The pope’s upcoming visit to East Africa nations Kenya and Uganda and the Central African Republic will be a source of great spiritual sustenance to the people of the region, says Agbonkhianmeghe E. Orobator, S.J. “The pope’s presence is always a source of blessing for the people and should encourage Christians to continue to tend the flame of faith in this region,” he said.
Still these African states—and the regional church—face significant political, economic and spiritual challenges. Currently in Brazil, Orobator, a Nigerian, the former Jesuit provincial for East Africa, is on his way to a Theology post at Marquette University in Milwaukee next term.
“In general, things are not looking good in these countries,” said Father Orobator. Though numbers for the church continue to grow in these nations, Father Orobator suggests the church needs to consider how it can provide more effective social engagement “beyond the traditional ministries of healthcare and education.”
Last on his itinerary, but no doubt first among the worries for the pope’s Swiss Guard security team is the pope’s visit to the Central African Republic. The Republic is still “convulsed by a spate of political instability and violent conflict,” Father Orobator says.
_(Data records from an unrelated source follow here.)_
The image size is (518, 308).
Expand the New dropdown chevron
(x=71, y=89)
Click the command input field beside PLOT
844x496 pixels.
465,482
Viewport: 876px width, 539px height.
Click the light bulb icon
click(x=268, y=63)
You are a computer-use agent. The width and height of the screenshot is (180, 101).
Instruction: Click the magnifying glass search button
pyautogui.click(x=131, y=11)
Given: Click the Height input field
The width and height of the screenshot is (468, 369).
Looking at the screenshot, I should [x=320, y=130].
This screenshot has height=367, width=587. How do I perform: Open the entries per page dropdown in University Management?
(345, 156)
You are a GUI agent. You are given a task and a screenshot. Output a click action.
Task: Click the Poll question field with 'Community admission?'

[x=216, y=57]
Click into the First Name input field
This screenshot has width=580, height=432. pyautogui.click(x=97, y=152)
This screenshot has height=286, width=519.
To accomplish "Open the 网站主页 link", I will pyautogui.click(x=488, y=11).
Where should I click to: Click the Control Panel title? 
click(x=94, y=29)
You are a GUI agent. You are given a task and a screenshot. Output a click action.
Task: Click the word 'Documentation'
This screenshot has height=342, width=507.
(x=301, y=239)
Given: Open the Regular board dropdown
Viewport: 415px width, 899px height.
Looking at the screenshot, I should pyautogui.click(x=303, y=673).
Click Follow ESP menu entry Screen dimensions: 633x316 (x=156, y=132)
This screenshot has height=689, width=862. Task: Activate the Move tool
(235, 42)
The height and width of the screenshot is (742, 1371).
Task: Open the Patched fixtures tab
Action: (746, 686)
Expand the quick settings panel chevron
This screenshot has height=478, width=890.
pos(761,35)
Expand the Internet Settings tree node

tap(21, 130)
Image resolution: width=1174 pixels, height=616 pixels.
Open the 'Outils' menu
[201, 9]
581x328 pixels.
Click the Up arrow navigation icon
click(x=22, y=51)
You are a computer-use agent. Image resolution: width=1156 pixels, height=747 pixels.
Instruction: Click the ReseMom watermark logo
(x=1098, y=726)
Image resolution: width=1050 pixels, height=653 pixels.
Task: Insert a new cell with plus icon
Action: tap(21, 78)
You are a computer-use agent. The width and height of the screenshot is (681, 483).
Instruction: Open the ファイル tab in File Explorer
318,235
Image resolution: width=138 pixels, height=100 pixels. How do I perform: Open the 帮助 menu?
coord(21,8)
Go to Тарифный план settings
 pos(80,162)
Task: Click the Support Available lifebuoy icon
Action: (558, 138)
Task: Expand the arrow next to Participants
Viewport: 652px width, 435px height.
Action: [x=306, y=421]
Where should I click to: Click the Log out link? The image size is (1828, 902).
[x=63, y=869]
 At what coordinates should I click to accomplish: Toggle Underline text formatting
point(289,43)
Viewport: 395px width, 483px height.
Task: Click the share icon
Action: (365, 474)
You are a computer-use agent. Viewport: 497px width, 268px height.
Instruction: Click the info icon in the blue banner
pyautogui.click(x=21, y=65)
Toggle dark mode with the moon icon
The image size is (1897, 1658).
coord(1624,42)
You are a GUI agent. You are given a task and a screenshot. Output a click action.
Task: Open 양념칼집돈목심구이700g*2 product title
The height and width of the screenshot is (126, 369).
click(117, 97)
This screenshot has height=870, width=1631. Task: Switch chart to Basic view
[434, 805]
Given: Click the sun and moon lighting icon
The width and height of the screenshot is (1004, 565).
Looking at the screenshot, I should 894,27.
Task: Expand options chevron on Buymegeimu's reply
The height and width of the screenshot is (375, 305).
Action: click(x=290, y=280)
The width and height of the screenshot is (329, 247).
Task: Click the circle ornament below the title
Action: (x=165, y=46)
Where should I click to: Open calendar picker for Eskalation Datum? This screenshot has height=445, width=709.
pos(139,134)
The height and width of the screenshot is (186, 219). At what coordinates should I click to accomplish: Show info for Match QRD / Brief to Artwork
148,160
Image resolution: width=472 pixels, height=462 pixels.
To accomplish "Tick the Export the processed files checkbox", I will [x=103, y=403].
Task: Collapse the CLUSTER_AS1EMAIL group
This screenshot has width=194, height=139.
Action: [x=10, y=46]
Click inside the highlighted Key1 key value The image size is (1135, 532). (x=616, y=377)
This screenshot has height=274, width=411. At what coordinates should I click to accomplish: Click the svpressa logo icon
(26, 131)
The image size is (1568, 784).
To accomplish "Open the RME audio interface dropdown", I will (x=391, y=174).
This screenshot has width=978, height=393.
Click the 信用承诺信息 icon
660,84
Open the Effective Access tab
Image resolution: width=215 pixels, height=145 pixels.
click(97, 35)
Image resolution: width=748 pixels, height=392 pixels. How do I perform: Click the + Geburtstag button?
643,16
“The country has virtually collapsed. It is a country in need of reconciliation, justice and peace—themes of the second African synod. There are issues of religious and sectarian violence as well, judging by the conflict between Seleka and anti-Balaka groups.”
At press time, despite the terror attacks in Paris and the profound misgivings of French forces on the ground, a 30-hour stopover in the capital city of Central African Republic is still on the pope’s African itinerary.
The French Ministry of Defense warned the Vatican on Nov. 12—a day before its own capital would become the site of terrorist violence—that the pope’s safety could not be guaranteed during his “high risk” visit to Bangui.
The city has been a flashpoint for deadly violence between Muslim and Christian-African traditionalist gangs in recent weeks. The pope’s visit to Bangui may be the most dangerous undertaken by a modern pope as intermittent violence in Bangui has persisted over months since the short lived Muslim-dominated Seleka regime was driven out by the anti-balaka citizen militias in January 2014. The pope intends to visit a camp for displaced people and the city’s central mosque, located at the epicenter of the intercommunal tensions in Bangui’s PK 5 district. (See America's coverage of the CAR crisis)
“If Francis wants to be a shepherd who smells of his sheep and desires to see a church of the poor, he couldn’t find a more opportune moment and location to experience this first hand,” Father Orobator said. “His presence would be the best thing to have happened in the Central African Republic for decades. This is country that has virtually disintegrated and is rendered ungovernable. The presence of the pope would kindle some hope and perhaps draw attention to the plight of the people in a country that has been forgotten by the international community.”
Kenya, where Pope Francis will begin on Nov. 25 his first visit to Africa, had been doing well economically and seemed to have recovered from the effects of the post-election violence in 2007/8, according to Father Orobator. But it is not without its own troubles.
Much of the nation’s progress has been halted and “threatens to be derailed” by widespread public dysfunction and entrenched corruption among the political class; the “ongoing threat of terrorist attack from neighboring Somalia; and ethnically driven tension between the main political parties.”
Adjoining Uganda “is virtually stagnating, no thanks to close to 30 years of misrule by the incumbent president,” says Father Orobator.
Regionally, Father Orobator says a current issue of concern to the church is “sexual ethics.”
“Kenya and Uganda have statutory provisions that criminalize gay and homosexual relationship, a position supported by church hierarchy,” he said. “There is little room for open and honest debates of these issues along the lines indicated by the recently concluded synod on the family.”
Father Orobator added, “I hope that the pope will repeat the message of the synod of the family that there is room for all—all are welcome—in God’s house, and that he will challenge some of the bigotry and hate-mongering directed at gay and lesbian people by religious leaders in the region.”
Father Orobator called Uganda “an important site of African Catholicism.
“It was here that the Ugandan martyrs bore witness to their faith several decades ago, and became the proverbial seed of the faith in that part of Africa. The shrine to the martyrs in Namugongo outside of Kampala remains an important destination for pilgrims from across the region.”
He said that other significant events have taken place in Uganda, like the visit of Paul VI in 1967 shortly after Vatican II, “when he made a programmatic speech calling Africans to develop their unique brand of Christianity.”
“Many would trace the origin of inculturation in the African Catholicism and theology to that event,” Father Orobator said. “Eastern Africa is where small Christian communities were pioneered as a new way of being church and they continue to be very important feature of the church in the region.”
As far as what non-Africans should understand about this historic visit, we wishes to remind those who will be following the pope’s visit from other continents of the significant progress made in overcoming some of the continent’s “formidable challenges.”
“I think it would be important to pay attention to what the people really care about and are struggling with,”he said, “the standard of living and quality of life; poverty eradication; [and] the resilience of Africans even in the face of adversity.”